SHORT EXERCISE A:
Say whether each statement agrees with the page about the Bibhishon series below, answering yes or no and quoting the deciding words: (i) Raja Chanda directed the series. (ii) The series has two seasons. (iii) The series is a remake of a Tamil series.
:: DOCUMENT ::
- Promotional poster
- Genre: Psychological thriller
- Created by: Prameet A Ghosh
- Written by: Pramit A Ghosh
- Screenplay by: Raja Chanda Pramit A Ghosh
- Directed by: Raja Chanda
- Starring: Soham Majumdar Debchandrima Singha Roy
- Music by: Rathijit Bhattacharjee
- Country of origin: India
- Original language: Bengali
- No. of seasons: 1
- No. of episodes: 7

Production
- Cinematography: Vicky Soumyadipta Guin
- Editor: MD Kalam
- Production company: Raja Chanda Films

Original release
- Network: ZEE5
- Release: 27 June 2025

= Bibhishon =

2025 Indian psychological thriller series

Bibhishon is a Bengali-language psychological thriller series directed by Raja Chanda. The series was released on ZEE5 on 27 June 2025 and stars Soham Majumdar as Sub-Inspector Bidhan Sen and Debchandrima Singha Roy as his wife, Brishti. Set in the town of Birbhum, the story follows a police investigation that brings hidden aspects of the characters' pasts to light. It is a remake of the 2022 Tamil series Vilangu.
:::
:: DATA PROVIDED ::
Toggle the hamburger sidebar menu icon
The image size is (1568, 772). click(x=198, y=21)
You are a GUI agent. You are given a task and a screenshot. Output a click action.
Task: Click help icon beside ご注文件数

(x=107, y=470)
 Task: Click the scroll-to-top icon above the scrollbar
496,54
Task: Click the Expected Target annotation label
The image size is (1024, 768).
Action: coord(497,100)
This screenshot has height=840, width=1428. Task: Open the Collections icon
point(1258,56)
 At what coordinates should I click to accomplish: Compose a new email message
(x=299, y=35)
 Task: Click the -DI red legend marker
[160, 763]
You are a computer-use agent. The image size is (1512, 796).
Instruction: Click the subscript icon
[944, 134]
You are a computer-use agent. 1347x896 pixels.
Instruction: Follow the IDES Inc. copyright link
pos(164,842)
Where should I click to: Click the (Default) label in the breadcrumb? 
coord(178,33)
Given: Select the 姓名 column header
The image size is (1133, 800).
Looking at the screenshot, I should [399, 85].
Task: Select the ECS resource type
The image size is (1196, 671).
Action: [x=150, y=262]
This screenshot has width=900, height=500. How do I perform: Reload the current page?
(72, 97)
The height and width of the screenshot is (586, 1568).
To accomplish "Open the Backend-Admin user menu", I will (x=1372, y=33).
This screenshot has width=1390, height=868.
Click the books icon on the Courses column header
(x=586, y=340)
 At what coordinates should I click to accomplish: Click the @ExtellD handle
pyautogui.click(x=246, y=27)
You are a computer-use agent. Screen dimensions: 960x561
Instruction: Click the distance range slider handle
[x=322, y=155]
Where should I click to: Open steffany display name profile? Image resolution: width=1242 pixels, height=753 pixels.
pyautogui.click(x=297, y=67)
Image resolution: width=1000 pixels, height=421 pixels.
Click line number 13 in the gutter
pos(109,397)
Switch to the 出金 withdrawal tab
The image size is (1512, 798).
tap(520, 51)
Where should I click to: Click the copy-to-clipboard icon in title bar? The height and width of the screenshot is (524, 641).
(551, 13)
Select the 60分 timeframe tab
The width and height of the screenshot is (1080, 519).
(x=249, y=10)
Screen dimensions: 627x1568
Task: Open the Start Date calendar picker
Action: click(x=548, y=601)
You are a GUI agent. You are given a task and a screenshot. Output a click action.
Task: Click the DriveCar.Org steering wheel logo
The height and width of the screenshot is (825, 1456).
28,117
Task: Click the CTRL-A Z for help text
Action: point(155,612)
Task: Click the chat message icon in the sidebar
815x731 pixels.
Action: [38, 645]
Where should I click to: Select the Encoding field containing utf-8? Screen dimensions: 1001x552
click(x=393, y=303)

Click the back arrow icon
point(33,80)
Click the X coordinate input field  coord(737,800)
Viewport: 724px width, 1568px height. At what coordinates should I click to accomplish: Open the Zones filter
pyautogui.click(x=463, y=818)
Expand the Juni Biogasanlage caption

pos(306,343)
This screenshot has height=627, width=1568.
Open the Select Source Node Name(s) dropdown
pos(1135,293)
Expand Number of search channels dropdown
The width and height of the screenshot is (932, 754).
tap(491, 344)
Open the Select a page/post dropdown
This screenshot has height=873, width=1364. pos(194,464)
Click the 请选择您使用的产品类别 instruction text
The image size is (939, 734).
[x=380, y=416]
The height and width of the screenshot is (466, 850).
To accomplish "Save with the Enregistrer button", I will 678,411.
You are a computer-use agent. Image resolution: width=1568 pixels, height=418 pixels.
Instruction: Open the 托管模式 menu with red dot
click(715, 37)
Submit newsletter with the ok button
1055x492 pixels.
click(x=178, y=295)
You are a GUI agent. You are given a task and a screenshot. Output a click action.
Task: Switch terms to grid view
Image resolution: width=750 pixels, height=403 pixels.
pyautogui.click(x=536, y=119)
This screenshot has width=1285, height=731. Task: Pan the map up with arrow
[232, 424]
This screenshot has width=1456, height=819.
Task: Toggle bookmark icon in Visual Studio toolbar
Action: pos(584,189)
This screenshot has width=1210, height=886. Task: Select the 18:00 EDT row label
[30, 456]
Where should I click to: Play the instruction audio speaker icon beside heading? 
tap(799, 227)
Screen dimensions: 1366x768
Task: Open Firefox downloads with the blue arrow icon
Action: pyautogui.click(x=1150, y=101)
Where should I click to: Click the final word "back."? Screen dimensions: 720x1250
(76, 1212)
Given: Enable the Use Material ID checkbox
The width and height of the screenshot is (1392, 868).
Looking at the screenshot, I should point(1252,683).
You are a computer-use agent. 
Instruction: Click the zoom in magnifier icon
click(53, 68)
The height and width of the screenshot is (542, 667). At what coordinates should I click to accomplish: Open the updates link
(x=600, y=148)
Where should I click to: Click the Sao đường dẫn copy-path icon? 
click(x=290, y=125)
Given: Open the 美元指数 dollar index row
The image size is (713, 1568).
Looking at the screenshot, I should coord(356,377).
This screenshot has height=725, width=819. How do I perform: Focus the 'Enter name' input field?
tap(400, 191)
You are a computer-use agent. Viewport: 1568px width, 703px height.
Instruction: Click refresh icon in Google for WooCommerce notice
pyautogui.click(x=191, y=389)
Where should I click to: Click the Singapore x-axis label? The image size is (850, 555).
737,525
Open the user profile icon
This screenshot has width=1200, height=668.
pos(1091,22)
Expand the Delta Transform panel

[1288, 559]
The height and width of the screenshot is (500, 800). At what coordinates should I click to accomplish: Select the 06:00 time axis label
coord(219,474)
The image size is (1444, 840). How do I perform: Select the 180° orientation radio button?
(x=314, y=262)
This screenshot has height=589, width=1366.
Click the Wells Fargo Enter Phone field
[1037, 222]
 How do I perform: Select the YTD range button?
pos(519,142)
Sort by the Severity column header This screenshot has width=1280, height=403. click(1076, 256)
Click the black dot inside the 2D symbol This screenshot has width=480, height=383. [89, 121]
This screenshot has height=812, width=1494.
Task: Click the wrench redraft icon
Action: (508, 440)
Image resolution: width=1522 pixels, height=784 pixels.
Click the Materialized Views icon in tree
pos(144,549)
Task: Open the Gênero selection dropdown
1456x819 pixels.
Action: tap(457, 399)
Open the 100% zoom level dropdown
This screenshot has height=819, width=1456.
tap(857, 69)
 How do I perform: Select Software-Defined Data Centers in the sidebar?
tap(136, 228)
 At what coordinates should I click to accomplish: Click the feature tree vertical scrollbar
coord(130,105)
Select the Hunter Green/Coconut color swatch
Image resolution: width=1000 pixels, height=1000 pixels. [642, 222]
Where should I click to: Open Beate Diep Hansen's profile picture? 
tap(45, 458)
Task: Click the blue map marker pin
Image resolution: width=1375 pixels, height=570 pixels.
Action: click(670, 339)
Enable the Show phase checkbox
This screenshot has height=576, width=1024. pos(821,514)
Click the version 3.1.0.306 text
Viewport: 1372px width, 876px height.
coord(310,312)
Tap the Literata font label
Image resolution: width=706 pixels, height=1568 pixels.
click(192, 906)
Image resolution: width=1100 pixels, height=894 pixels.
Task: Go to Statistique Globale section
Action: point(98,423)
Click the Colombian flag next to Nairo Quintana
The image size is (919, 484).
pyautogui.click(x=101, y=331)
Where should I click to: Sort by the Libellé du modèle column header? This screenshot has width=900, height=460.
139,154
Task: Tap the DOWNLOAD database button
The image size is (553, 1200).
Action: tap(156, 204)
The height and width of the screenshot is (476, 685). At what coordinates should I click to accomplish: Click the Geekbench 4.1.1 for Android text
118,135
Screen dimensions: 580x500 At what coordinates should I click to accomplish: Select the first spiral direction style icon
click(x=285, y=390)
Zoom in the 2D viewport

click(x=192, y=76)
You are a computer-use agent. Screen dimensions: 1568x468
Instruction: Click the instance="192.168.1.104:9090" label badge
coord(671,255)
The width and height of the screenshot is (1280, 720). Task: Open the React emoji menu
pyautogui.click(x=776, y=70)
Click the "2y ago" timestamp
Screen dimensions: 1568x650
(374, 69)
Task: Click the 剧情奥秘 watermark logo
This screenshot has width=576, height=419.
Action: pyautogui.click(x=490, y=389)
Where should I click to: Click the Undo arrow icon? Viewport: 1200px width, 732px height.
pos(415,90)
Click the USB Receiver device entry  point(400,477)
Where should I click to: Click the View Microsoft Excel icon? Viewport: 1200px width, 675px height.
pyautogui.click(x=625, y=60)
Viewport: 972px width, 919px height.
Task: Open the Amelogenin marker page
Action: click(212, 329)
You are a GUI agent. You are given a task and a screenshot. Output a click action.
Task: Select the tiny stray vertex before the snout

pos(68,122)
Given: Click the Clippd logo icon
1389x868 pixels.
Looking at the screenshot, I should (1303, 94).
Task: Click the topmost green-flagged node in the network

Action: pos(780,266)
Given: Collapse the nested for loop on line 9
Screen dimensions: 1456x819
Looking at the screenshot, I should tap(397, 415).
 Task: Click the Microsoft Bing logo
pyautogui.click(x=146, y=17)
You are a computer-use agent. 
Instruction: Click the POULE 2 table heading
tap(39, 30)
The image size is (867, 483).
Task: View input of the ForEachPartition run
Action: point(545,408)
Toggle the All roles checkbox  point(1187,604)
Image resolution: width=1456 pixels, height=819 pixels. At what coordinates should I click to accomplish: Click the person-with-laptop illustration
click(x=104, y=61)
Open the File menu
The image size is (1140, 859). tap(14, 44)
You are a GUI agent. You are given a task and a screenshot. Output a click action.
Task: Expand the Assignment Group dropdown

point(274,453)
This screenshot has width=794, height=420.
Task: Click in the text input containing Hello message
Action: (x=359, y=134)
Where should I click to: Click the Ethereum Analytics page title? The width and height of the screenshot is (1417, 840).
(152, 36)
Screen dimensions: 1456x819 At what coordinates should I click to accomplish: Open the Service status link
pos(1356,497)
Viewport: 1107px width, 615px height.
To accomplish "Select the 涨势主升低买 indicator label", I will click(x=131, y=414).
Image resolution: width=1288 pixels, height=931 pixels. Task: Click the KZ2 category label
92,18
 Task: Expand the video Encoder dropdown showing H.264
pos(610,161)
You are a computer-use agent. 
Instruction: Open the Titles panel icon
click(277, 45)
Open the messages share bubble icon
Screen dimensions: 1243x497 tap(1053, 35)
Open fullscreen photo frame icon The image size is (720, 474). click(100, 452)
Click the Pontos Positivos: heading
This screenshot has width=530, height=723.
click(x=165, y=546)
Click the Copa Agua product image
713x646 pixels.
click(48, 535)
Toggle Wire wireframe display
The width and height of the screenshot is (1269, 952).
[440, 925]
:::
SHORT EXERCISE B:
From the entries above, repeat the lines starting with the line containing "This screenshot has width=1285, height=731." and going on through the line containing "Looking at the screenshot, I should coord(356,377).".

WRITTEN ANSWER A:
(i) Yes: "Directed by: Raja Chanda"
(ii) No: "No. of seasons: 1"
(iii) Yes: "It is a remake of the 2022 Tamil series Vilangu."

WRITTEN ANSWER B:
This screenshot has width=1285, height=731. Task: Pan the map up with arrow
[232, 424]
This screenshot has width=1456, height=819.
Task: Toggle bookmark icon in Visual Studio toolbar
Action: pos(584,189)
This screenshot has width=1210, height=886. Task: Select the 18:00 EDT row label
[30, 456]
Where should I click to: Play the instruction audio speaker icon beside heading? 
tap(799, 227)
Screen dimensions: 1366x768
Task: Open Firefox downloads with the blue arrow icon
Action: pyautogui.click(x=1150, y=101)
Where should I click to: Click the final word "back."? Screen dimensions: 720x1250
(76, 1212)
Given: Enable the Use Material ID checkbox
The width and height of the screenshot is (1392, 868).
Looking at the screenshot, I should point(1252,683).
You are a computer-use agent. 
Instruction: Click the zoom in magnifier icon
click(53, 68)
The height and width of the screenshot is (542, 667). At what coordinates should I click to accomplish: Open the updates link
(x=600, y=148)
Where should I click to: Click the Sao đường dẫn copy-path icon? 
click(x=290, y=125)
Given: Open the 美元指数 dollar index row
The image size is (713, 1568).
Looking at the screenshot, I should coord(356,377).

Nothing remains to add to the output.